Extracted material ::

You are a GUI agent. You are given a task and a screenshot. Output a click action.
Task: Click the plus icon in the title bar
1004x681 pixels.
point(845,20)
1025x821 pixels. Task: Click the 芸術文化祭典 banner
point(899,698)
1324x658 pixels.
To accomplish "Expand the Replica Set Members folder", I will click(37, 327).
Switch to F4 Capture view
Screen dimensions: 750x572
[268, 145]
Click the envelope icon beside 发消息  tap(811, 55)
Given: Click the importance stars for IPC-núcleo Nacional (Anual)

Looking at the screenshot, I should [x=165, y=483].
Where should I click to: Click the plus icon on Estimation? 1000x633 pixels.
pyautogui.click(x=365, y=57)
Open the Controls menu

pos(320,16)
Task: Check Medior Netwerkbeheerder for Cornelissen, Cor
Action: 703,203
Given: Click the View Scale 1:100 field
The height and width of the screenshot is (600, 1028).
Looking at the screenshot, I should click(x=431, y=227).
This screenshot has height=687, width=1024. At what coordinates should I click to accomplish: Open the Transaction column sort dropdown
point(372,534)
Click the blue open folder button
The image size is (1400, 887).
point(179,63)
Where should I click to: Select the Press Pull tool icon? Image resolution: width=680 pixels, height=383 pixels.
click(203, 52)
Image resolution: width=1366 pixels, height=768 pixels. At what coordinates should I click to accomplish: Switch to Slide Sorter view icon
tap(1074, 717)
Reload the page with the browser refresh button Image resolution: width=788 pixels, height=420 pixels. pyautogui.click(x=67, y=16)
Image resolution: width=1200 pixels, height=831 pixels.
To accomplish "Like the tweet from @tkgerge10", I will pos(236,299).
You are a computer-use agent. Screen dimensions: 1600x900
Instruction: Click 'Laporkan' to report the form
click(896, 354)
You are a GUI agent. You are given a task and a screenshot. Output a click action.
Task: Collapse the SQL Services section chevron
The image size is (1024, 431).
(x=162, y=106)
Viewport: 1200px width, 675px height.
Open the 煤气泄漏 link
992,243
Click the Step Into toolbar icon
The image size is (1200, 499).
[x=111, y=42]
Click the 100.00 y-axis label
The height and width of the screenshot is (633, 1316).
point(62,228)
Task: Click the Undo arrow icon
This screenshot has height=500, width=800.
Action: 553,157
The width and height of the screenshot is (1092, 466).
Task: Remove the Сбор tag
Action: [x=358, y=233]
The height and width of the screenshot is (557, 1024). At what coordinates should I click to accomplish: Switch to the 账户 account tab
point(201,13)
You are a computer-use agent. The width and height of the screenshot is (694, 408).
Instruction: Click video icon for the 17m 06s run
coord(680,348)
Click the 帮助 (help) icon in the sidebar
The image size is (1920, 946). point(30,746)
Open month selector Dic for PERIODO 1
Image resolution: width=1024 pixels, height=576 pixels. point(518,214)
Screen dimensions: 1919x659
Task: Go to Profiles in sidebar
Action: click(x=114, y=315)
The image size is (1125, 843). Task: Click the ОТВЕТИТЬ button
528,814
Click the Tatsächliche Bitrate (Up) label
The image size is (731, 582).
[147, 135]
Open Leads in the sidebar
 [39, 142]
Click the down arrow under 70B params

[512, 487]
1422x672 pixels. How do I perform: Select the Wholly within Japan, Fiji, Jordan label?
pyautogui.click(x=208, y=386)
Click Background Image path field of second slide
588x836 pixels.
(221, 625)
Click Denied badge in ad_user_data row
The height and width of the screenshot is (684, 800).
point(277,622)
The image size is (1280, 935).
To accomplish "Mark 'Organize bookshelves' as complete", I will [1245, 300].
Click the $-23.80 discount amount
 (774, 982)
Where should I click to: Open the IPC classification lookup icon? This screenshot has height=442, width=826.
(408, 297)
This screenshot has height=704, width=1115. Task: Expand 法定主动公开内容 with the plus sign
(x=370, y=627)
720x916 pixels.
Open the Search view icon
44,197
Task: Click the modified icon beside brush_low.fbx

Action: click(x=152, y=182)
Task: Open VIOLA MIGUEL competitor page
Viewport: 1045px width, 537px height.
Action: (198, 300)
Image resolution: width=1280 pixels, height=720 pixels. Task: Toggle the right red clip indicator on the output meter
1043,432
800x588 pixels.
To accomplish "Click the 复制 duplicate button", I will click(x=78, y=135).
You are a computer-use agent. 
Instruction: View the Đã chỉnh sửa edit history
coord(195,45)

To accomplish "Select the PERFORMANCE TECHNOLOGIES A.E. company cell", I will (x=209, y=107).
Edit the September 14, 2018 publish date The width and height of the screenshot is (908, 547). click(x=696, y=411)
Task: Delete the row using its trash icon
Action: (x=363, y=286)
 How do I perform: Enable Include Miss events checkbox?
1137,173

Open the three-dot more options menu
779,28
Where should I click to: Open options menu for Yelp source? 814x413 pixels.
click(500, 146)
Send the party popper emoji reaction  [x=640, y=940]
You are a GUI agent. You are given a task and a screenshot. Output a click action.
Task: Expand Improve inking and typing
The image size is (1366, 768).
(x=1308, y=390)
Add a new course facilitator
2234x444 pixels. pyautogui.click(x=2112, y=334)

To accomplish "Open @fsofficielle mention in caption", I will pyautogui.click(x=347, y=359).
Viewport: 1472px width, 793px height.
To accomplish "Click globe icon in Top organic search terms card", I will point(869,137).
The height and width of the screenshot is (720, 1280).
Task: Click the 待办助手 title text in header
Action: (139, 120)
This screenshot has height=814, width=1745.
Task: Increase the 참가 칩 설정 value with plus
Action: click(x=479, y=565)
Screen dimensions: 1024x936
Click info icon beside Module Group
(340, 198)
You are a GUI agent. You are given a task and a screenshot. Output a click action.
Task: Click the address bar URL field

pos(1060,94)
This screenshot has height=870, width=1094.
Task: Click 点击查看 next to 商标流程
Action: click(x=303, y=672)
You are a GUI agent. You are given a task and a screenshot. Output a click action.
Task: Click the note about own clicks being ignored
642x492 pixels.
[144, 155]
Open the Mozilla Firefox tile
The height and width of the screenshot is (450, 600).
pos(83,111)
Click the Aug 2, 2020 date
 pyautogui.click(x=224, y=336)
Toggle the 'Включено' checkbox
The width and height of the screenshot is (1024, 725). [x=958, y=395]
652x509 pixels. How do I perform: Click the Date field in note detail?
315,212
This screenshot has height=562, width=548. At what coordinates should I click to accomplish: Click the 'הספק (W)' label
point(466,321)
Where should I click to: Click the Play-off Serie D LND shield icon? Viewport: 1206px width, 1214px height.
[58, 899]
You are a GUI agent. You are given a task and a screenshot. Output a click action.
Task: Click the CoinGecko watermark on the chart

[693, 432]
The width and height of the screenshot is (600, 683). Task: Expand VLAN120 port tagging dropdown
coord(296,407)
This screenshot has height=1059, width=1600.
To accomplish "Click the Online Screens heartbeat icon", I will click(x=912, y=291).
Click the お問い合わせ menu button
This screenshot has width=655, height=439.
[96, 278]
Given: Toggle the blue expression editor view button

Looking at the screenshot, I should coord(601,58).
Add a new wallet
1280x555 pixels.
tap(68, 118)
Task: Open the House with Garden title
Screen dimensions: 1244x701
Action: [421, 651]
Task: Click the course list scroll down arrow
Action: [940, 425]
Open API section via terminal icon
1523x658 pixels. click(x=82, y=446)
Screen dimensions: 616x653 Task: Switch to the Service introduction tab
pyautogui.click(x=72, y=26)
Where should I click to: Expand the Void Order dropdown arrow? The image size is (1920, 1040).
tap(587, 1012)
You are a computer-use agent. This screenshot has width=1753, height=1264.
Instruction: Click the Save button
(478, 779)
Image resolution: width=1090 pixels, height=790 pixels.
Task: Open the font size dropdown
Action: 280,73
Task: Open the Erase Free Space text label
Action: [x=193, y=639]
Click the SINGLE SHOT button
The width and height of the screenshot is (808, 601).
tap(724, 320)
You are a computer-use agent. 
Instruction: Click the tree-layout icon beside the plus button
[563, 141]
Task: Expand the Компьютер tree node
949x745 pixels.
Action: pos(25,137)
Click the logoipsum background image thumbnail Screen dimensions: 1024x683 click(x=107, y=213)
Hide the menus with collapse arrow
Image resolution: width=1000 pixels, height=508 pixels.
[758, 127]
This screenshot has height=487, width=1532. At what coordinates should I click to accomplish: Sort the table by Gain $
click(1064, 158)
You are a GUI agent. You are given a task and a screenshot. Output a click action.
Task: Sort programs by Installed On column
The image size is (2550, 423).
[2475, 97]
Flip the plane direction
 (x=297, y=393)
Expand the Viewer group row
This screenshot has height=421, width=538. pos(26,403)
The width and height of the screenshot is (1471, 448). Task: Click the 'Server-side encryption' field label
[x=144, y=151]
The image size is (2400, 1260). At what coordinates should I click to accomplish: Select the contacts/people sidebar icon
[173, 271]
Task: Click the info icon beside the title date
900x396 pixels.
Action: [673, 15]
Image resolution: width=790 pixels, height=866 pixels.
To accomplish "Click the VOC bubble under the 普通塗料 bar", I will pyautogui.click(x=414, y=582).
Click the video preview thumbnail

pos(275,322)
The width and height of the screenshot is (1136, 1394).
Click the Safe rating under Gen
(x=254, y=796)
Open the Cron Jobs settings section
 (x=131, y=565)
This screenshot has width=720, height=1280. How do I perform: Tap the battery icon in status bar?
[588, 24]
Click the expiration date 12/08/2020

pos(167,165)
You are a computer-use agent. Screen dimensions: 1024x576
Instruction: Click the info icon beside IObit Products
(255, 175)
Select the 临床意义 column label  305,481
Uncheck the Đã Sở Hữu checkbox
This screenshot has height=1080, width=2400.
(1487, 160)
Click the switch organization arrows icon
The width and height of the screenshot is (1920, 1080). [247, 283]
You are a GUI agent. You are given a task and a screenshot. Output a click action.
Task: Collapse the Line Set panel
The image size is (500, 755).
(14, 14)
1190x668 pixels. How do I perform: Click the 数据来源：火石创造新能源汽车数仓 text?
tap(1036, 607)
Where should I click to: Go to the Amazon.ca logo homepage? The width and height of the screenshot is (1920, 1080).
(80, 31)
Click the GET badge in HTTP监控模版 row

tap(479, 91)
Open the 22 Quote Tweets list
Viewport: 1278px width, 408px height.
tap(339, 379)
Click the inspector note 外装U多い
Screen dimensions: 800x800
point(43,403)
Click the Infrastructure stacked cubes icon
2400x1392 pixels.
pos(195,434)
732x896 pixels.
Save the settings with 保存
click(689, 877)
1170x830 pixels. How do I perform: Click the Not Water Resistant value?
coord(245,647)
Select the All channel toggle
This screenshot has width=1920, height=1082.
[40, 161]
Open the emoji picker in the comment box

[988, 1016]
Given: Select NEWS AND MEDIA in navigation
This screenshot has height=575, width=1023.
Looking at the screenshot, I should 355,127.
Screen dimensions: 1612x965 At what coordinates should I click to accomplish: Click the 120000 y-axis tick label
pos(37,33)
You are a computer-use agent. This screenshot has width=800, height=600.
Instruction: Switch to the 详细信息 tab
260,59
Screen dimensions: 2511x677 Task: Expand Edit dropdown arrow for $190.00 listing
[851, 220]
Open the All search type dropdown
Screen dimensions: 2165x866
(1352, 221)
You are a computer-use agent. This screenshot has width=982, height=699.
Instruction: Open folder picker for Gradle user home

Problem to solve ::
Find "computer" in the preceding records. Copy each line that holds it.

Answer space ::
You are a computer-use agent. Screen dimensions: 1600x900
You are a computer-use agent. The width and height of the screenshot is (694, 408).
You are a computer-use agent. 
You are a computer-use agent. This screenshot has width=1753, height=1264.
You are a computer-use agent. 
You are a computer-use agent. Screen dimensions: 1024x576
You are a computer-use agent. This screenshot has width=800, height=600.
You are a computer-use agent. This screenshot has width=982, height=699.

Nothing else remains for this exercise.